_Problem statement_
When you reach the line containing "Image resolution: width=980 pixels, height=551" in the entries below, begin reproducing lines exactly, and stop once the line containing "You are a computer-use agent. Viewport: 551px" is done.

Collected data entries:
########

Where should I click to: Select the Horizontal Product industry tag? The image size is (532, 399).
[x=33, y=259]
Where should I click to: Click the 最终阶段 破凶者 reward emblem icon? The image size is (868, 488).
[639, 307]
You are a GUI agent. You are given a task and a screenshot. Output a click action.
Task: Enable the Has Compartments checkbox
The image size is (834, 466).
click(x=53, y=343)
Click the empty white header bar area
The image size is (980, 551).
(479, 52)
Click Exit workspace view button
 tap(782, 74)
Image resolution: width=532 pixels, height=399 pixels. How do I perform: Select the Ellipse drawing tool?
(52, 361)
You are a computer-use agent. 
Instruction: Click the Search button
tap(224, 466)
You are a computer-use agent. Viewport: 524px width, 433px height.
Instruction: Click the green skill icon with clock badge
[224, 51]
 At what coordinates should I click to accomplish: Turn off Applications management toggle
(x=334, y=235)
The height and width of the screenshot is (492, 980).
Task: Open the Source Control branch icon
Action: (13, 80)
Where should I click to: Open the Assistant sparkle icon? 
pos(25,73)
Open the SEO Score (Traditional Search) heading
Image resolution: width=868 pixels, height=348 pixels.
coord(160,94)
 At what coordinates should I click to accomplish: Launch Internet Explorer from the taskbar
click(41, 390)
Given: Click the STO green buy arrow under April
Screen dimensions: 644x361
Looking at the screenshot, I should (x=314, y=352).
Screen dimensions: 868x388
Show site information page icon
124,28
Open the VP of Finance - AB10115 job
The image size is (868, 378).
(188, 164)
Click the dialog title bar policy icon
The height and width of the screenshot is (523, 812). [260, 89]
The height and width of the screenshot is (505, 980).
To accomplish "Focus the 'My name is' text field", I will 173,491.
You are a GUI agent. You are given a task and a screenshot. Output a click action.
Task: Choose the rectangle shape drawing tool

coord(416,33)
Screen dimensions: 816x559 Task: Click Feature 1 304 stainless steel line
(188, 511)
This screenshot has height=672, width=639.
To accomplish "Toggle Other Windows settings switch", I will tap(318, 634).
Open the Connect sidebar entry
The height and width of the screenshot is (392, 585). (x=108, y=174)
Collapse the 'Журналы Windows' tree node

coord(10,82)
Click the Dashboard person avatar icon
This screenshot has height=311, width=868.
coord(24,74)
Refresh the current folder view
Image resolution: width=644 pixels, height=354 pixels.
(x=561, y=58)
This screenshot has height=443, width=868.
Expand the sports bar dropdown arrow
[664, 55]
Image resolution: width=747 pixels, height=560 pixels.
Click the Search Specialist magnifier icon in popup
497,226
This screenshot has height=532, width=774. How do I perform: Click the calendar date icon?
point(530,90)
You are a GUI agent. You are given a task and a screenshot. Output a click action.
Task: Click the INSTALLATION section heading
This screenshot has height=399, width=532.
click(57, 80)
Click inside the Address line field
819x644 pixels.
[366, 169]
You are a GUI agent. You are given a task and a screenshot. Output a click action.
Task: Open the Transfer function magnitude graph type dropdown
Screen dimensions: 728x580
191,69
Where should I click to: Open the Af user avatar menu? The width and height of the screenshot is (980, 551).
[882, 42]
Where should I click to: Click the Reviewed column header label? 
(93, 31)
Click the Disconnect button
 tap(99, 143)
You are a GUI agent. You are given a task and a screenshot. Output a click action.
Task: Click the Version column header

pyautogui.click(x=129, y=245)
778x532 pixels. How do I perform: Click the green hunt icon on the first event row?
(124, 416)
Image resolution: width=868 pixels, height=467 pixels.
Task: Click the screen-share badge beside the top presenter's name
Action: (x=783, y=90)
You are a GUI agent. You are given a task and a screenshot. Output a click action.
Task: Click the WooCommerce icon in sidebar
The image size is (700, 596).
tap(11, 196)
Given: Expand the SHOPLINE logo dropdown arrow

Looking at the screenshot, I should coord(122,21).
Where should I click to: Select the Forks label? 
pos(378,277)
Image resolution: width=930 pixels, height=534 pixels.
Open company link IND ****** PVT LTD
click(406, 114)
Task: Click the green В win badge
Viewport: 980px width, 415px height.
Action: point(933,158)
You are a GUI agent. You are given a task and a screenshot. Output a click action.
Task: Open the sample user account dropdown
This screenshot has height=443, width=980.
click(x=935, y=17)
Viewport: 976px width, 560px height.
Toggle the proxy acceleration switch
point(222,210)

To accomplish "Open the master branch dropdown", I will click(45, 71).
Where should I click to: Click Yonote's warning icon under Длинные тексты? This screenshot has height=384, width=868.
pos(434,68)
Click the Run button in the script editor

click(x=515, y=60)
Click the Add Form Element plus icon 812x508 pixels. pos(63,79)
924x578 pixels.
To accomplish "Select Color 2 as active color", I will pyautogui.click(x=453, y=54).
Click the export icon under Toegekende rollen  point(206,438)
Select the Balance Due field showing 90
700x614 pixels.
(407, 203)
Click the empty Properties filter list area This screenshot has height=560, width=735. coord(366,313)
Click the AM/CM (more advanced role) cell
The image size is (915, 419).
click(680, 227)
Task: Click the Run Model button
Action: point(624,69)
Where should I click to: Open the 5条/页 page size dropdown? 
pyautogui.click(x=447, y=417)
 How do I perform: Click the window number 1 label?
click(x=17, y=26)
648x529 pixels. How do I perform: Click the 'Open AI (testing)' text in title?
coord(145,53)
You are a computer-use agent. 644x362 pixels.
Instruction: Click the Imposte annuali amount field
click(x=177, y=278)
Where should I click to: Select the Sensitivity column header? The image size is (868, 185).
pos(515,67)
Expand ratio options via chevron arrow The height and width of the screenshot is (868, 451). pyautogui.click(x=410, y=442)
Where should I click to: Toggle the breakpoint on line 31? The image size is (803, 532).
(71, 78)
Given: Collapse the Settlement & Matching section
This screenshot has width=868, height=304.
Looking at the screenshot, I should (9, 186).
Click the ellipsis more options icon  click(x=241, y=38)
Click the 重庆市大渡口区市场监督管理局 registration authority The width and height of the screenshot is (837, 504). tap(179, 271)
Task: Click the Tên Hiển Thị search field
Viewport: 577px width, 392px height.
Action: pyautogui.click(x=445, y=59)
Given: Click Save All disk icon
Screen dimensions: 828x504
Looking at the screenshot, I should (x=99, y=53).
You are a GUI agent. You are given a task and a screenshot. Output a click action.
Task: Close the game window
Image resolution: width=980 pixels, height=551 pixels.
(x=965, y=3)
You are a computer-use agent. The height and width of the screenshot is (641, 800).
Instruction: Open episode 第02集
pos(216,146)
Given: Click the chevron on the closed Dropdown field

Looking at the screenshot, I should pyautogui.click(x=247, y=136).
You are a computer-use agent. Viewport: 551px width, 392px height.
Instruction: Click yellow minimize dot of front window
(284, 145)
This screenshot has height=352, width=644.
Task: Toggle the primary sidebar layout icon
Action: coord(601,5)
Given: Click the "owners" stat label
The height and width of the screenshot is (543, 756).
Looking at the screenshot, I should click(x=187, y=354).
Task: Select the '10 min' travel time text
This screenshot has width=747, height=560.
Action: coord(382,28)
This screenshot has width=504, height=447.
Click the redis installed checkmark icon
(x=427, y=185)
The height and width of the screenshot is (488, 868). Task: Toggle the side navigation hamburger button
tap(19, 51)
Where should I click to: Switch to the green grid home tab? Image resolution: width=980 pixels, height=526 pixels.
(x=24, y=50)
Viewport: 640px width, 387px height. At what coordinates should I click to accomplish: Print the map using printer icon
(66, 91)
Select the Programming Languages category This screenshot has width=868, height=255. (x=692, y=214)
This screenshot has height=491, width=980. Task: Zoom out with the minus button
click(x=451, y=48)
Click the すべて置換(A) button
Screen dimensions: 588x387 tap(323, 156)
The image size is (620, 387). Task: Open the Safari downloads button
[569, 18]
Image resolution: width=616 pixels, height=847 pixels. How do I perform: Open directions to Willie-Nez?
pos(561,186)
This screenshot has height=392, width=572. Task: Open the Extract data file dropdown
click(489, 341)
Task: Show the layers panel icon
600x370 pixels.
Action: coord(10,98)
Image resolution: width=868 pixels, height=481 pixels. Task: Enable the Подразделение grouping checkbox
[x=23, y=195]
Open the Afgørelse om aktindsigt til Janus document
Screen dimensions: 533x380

########

_Solution to the exercise_
Image resolution: width=980 pixels, height=551 pixels.
(x=965, y=3)
You are a computer-use agent. The height and width of the screenshot is (641, 800).
Instruction: Open episode 第02集
pos(216,146)
Given: Click the chevron on the closed Dropdown field

Looking at the screenshot, I should pyautogui.click(x=247, y=136).
You are a computer-use agent. Viewport: 551px width, 392px height.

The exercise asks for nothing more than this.